(Stored data entries)
════════

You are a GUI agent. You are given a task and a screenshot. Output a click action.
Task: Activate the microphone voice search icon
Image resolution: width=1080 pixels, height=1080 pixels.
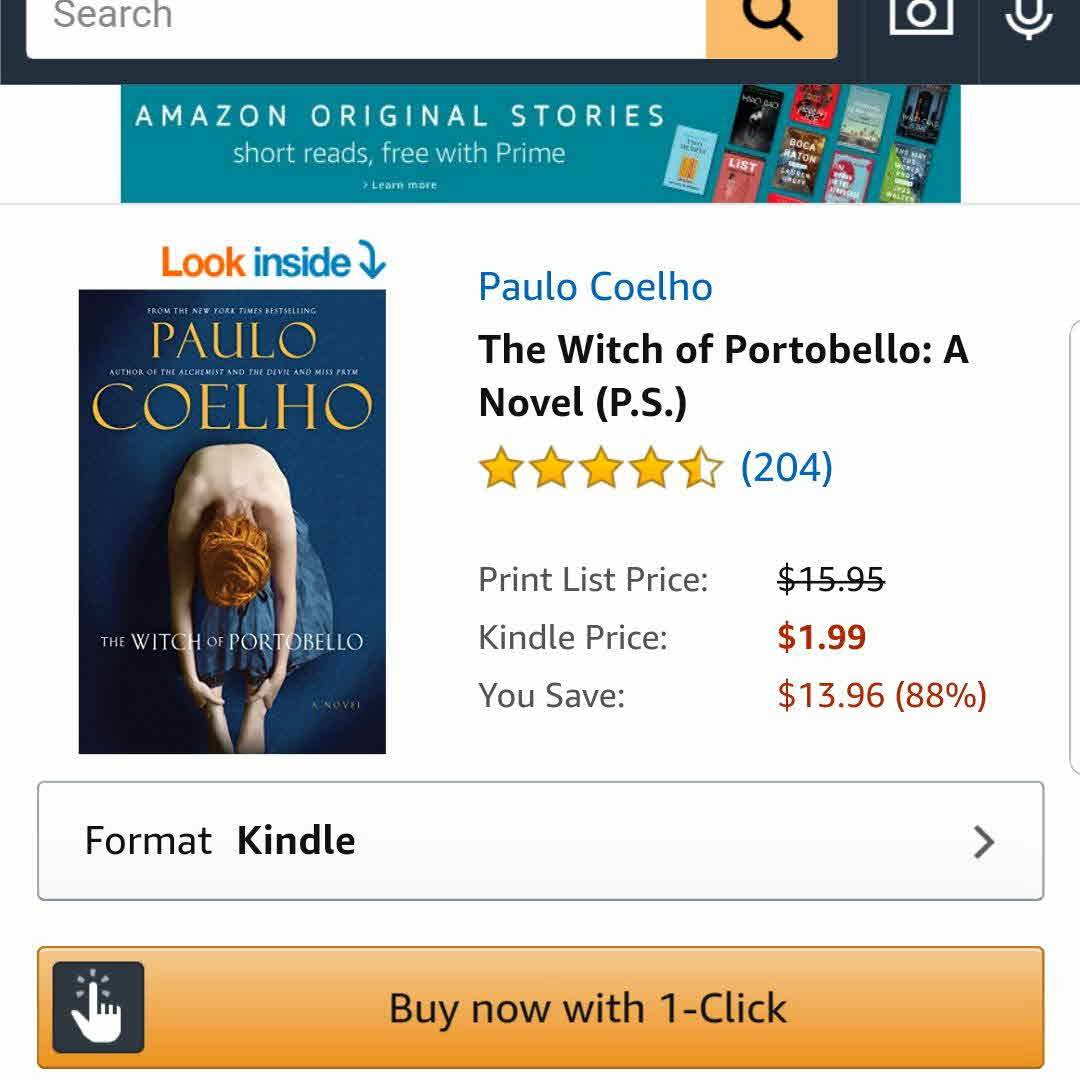click(x=1028, y=17)
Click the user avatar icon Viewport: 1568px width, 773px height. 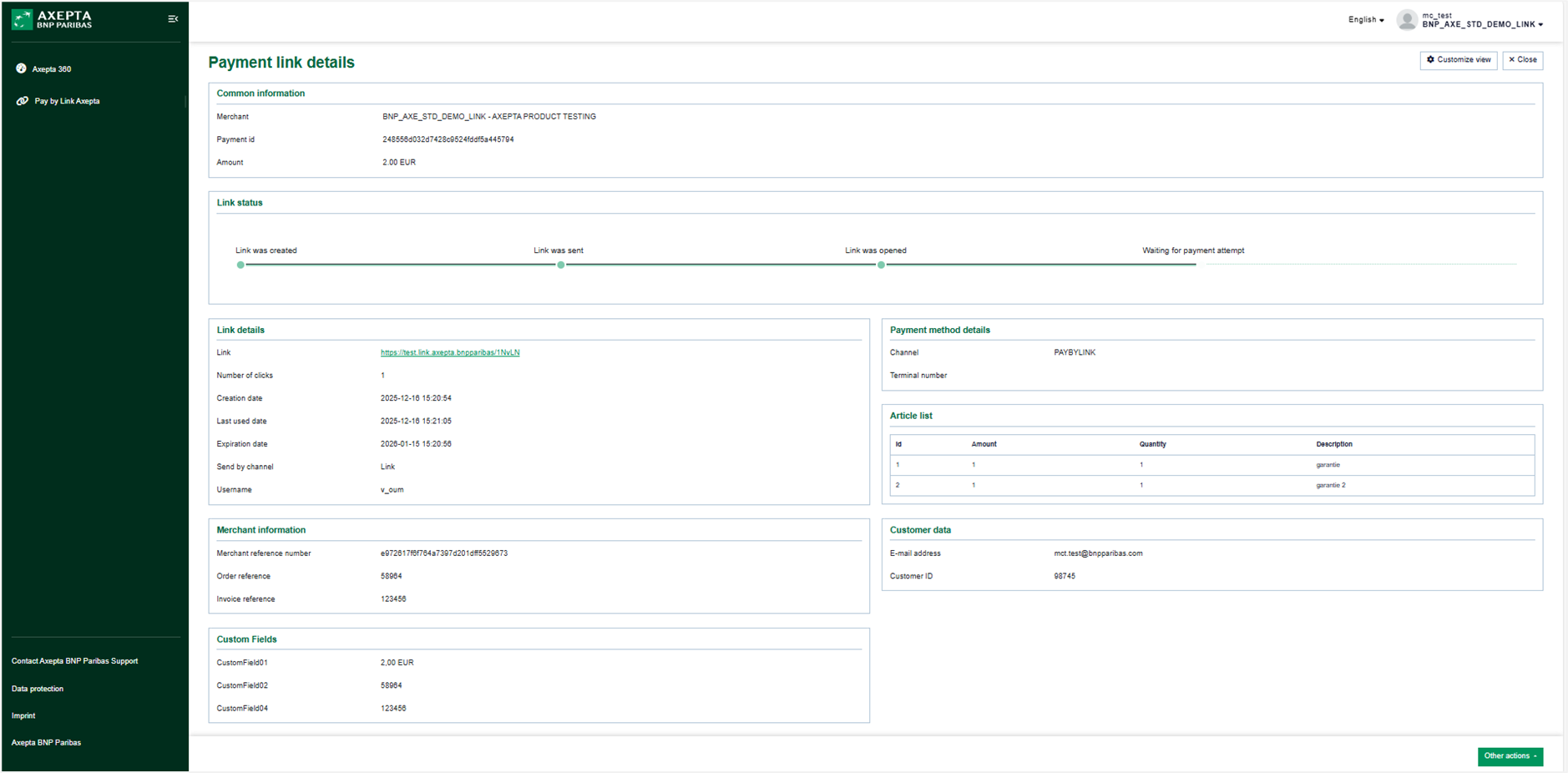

════════

[WHAT NEEDS TO BE DONE] Take the line that contains "Task: Activate the" and every line after it to the end of the records above; quote them exactly, leaving out the pictures.

[FINISHED EXERCISE]
Task: Activate the microphone voice search icon
Image resolution: width=1080 pixels, height=1080 pixels.
click(x=1028, y=17)
Click the user avatar icon Viewport: 1568px width, 773px height. 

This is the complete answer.